Meu querer não queira o destino da vestimenta ao avesso. Venha de lá um abraço! Tanto faço ao tudo que aconteço, e, ainda assim, você não me visa. Empacoto a cabeça em embalagem de seda com plumagem furta-cor, morta de saudade do jornal de ontem. Almejo a distância segura de tudo o que me exija. Rezo as núpcias de minha vontade com meu inadiável, nada que não um banho morno de prazer salobro, onde pranto, onde água, quem arbitra é o ralo da banheira, assim me mato quantas vezes queira.

De corpo presente, detenho-me ao rito derradeiro da tesoura inaugural. Debaixo da lagoa morna me suavizo, feliz e agradecidamente. Tudo de uma hora para outra, vem o banho esfregar-me o corpo com cerdas macias e muita espuma porosa, salientando minhas adjacências de tirar o fôlego, santo remédio para olhos inchados de choro e insônia .
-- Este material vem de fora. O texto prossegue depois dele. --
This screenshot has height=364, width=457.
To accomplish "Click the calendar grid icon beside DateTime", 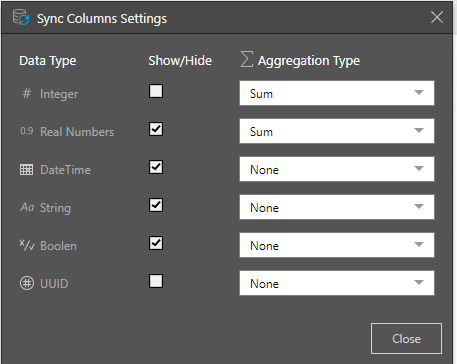I will click(27, 170).
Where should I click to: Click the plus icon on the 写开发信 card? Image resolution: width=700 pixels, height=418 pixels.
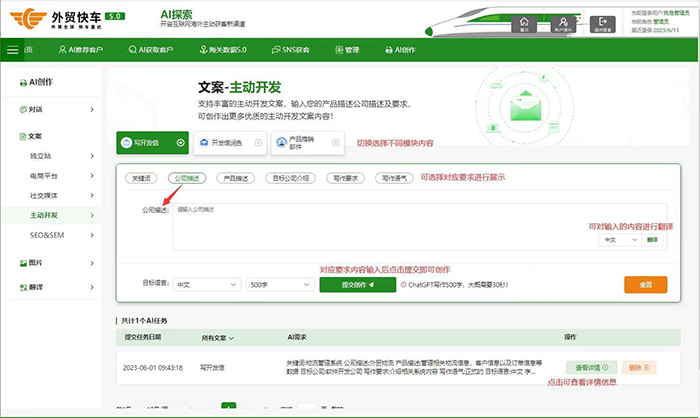[x=180, y=143]
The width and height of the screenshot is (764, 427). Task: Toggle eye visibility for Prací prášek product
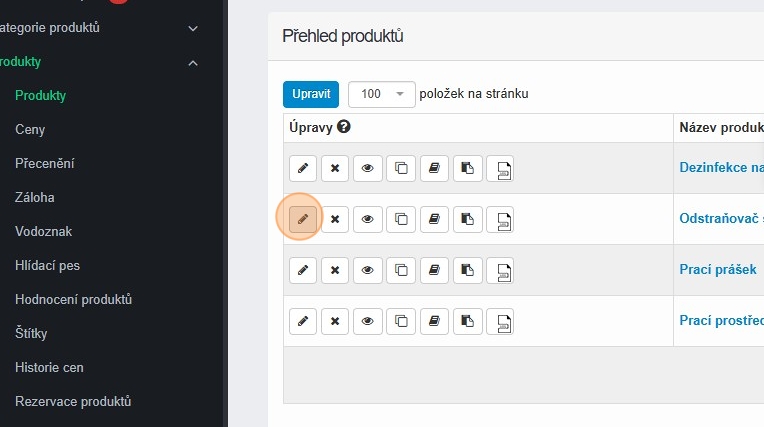pyautogui.click(x=368, y=270)
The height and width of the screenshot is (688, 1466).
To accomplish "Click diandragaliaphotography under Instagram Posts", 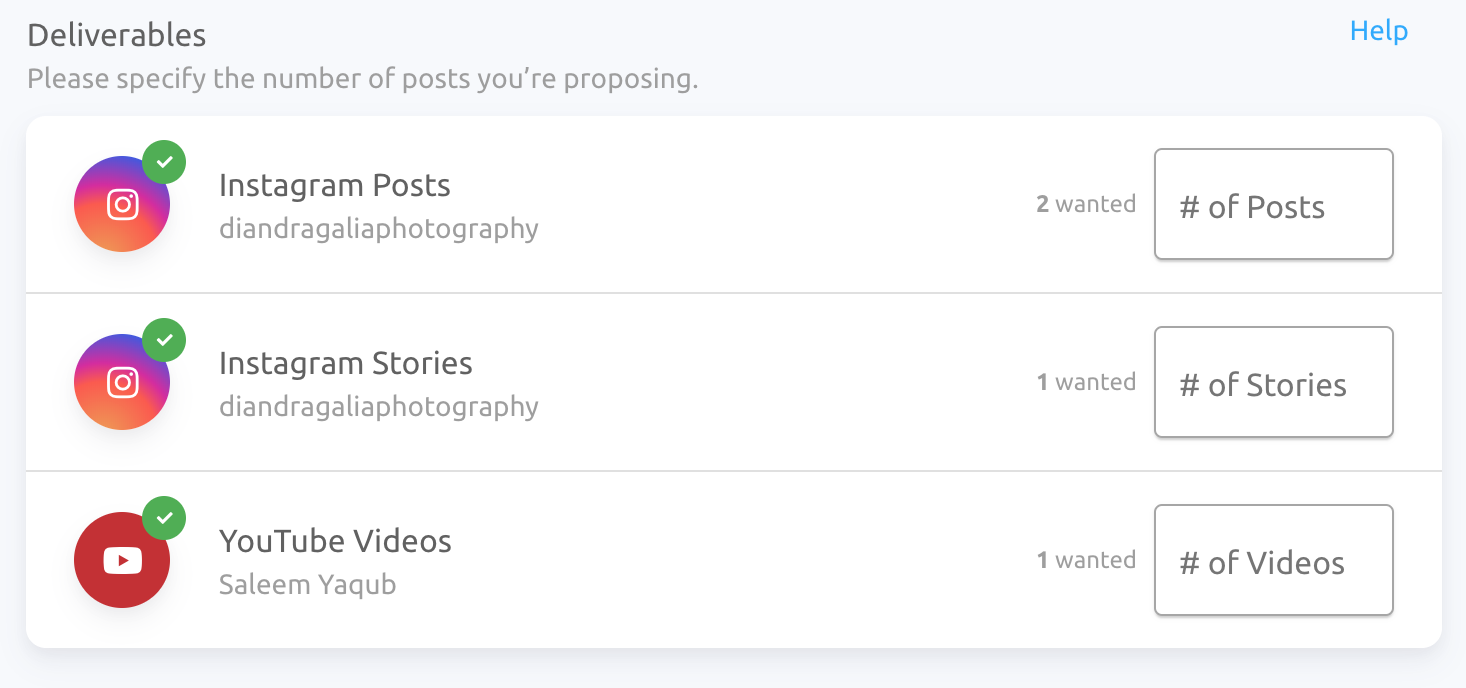I will 379,229.
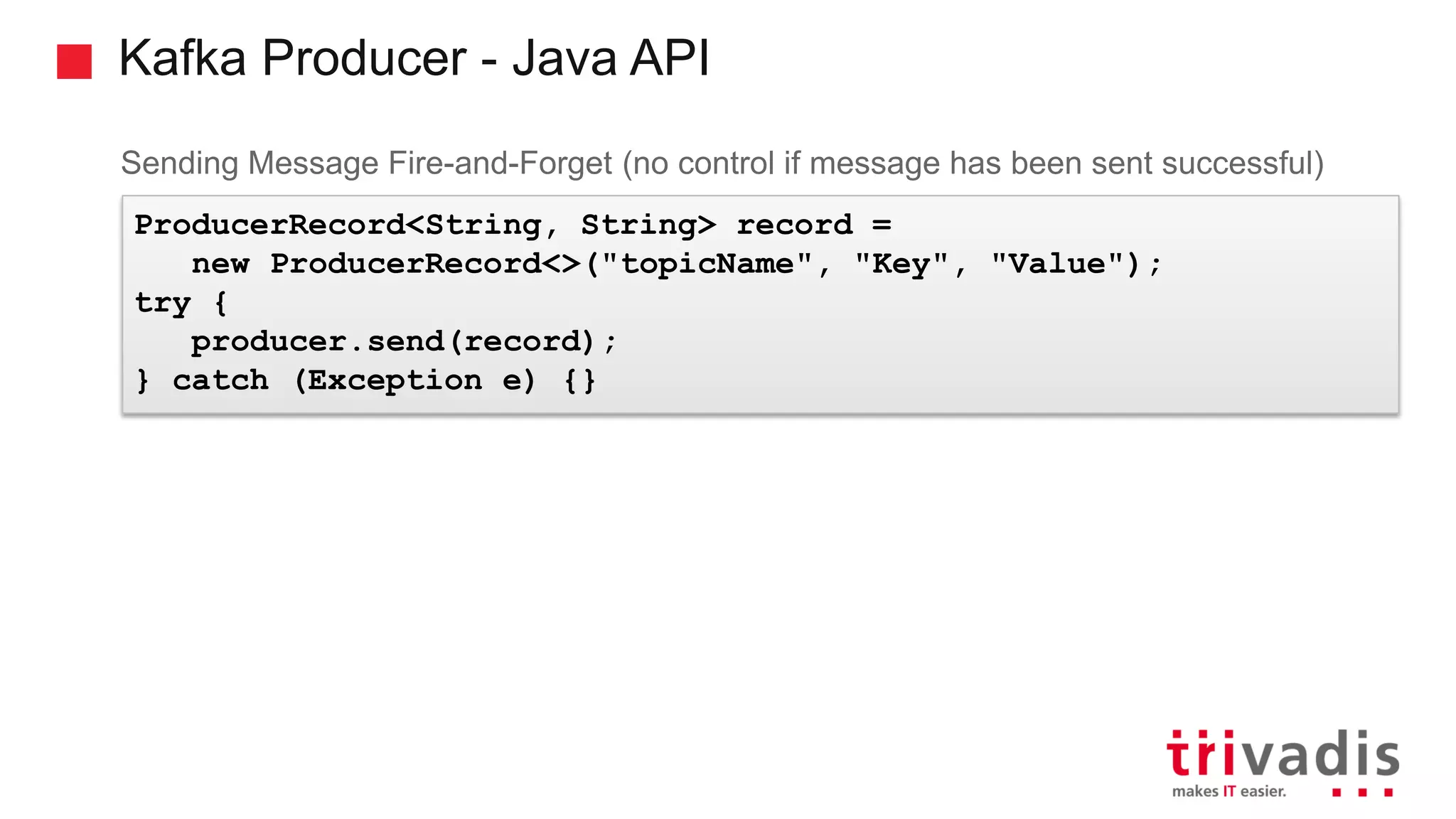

A tempo lembro-me de viver esse tempo, mesmo tendo de repaginar sem precipício a enxurrada verborrágica que espicaça por inteiro todos os ouvidos que me alcançam. Cantarolo toada nunca angustiosa, sempre e sempre, no aconchego da loa de agudos e trilos. Depois, deito o óleo perfumado sobre a pele eivada de humores.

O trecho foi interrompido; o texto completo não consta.